#### RECORD SET:
☆ ☆ ☆

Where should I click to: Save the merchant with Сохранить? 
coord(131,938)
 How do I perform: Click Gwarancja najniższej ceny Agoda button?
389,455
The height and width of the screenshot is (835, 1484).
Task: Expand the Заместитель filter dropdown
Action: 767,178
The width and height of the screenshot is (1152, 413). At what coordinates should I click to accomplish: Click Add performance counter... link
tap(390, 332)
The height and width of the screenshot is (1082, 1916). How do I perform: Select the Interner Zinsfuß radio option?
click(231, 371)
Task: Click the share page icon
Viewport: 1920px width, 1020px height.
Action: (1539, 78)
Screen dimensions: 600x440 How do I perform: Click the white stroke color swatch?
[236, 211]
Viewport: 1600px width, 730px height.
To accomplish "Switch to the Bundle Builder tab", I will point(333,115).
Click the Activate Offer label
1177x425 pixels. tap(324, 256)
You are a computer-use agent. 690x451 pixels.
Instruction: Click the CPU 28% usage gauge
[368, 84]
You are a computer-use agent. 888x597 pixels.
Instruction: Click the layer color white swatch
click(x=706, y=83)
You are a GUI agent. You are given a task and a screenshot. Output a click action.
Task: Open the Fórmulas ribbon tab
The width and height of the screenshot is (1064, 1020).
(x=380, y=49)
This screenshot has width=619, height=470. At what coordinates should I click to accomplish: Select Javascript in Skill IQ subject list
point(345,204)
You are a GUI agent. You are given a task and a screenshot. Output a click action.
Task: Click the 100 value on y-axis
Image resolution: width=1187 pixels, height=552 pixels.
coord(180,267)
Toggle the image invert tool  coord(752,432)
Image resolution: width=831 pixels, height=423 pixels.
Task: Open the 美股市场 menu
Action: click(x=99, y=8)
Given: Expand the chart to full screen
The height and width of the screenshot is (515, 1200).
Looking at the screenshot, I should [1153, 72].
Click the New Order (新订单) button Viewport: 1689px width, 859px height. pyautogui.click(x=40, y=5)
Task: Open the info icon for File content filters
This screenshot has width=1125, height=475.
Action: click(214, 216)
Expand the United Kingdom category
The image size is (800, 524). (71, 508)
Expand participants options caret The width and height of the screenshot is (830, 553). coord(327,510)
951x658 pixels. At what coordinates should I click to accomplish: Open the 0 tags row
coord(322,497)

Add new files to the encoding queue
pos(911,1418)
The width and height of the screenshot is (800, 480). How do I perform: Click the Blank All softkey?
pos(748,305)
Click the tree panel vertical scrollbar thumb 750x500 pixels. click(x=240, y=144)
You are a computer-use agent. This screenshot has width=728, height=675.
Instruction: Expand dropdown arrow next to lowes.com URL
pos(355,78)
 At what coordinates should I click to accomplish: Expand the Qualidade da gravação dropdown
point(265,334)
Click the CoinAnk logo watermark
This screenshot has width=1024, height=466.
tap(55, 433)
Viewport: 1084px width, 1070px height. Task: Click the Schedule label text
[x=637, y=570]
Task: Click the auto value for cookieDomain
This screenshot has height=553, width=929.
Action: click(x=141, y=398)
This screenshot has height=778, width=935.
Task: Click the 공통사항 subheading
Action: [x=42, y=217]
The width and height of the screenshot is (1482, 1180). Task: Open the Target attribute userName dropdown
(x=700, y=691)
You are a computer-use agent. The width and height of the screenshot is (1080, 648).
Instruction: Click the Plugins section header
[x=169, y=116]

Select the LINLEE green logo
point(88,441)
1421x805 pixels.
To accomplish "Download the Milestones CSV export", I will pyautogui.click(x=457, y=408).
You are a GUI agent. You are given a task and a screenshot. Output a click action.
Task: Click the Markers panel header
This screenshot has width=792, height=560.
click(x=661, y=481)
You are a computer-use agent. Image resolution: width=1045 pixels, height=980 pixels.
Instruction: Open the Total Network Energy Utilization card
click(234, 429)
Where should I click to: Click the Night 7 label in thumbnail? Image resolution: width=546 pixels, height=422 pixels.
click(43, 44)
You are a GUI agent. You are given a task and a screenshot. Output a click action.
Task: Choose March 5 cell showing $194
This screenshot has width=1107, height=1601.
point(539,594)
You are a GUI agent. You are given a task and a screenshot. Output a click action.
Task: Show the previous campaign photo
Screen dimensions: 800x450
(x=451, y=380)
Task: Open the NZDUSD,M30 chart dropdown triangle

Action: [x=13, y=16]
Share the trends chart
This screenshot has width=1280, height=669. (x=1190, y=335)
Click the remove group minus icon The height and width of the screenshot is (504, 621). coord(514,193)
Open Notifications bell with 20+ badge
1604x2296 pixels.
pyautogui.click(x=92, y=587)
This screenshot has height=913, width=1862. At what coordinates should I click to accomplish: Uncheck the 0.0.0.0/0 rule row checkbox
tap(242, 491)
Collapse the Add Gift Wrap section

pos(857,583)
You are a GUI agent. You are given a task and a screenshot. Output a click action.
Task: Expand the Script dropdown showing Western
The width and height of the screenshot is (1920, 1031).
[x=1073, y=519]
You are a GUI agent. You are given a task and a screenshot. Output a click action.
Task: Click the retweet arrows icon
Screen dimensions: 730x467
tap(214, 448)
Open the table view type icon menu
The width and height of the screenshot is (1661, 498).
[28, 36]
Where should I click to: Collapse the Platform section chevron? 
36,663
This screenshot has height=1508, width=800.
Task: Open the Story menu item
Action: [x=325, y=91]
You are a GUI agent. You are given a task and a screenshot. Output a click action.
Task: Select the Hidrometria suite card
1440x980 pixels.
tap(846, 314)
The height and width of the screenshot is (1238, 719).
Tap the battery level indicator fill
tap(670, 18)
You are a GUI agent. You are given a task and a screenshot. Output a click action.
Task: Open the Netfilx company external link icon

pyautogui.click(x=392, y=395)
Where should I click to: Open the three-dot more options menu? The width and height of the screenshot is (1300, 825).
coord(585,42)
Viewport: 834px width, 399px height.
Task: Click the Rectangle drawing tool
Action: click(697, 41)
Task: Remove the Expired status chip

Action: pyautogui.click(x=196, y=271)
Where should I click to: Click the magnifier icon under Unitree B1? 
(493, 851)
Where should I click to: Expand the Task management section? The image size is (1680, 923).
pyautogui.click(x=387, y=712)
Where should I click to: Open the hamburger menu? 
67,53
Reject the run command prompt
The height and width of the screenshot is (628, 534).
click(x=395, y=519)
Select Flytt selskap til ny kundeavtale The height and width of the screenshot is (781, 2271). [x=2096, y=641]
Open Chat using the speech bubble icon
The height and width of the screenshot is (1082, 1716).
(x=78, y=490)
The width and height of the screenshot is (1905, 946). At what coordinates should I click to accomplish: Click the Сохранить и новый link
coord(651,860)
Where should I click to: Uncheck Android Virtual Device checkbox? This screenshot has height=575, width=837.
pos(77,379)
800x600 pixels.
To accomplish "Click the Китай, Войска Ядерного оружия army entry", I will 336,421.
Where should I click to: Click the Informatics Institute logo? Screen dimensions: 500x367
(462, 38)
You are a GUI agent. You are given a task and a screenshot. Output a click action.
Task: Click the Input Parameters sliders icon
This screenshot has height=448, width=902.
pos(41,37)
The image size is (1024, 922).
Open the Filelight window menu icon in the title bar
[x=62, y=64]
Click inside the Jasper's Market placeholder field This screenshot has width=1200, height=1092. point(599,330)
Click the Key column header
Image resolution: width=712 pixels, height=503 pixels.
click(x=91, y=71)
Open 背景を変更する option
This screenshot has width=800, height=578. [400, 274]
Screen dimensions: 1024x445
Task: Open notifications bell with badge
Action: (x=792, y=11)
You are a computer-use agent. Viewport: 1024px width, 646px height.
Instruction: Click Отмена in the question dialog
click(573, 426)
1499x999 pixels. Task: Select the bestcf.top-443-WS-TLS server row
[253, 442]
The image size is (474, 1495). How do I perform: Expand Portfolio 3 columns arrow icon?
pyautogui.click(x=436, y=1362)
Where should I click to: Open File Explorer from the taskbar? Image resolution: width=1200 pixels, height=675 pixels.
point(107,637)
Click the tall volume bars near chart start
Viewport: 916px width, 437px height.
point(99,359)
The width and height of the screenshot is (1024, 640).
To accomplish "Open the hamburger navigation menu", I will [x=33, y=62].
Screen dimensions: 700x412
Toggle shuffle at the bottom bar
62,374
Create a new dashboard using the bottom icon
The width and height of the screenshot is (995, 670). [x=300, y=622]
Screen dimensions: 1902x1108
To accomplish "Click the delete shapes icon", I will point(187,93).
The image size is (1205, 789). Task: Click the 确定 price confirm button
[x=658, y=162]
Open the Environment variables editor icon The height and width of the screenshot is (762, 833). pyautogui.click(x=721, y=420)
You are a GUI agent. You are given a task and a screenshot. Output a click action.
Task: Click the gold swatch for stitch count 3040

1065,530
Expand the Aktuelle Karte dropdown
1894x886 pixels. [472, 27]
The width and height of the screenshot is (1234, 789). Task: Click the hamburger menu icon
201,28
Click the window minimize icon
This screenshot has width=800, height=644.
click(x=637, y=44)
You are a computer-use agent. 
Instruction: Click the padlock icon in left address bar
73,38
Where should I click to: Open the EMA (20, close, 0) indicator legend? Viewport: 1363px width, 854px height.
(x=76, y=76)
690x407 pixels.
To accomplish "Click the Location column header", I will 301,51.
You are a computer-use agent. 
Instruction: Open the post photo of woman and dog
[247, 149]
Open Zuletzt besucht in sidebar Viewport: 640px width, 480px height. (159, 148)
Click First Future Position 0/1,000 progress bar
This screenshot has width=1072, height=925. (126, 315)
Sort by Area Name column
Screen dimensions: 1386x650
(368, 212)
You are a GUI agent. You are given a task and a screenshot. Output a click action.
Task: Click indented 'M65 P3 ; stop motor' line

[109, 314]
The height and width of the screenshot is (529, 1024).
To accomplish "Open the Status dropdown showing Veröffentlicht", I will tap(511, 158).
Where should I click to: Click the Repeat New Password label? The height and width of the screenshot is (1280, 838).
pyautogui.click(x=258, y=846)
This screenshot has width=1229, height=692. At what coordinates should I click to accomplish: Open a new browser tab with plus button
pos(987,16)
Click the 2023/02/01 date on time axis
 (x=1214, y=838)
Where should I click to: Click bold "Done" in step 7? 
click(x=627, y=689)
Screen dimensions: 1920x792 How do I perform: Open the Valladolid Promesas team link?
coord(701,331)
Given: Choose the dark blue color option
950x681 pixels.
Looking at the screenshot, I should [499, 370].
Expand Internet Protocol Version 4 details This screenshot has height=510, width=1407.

☆ ☆ ☆

#### REQUIRED ACTION:
Every line holding the word "Choose" should be copied out of the records above.

#### RESULT:
Task: Choose March 5 cell showing $194
Given: Choose the dark blue color option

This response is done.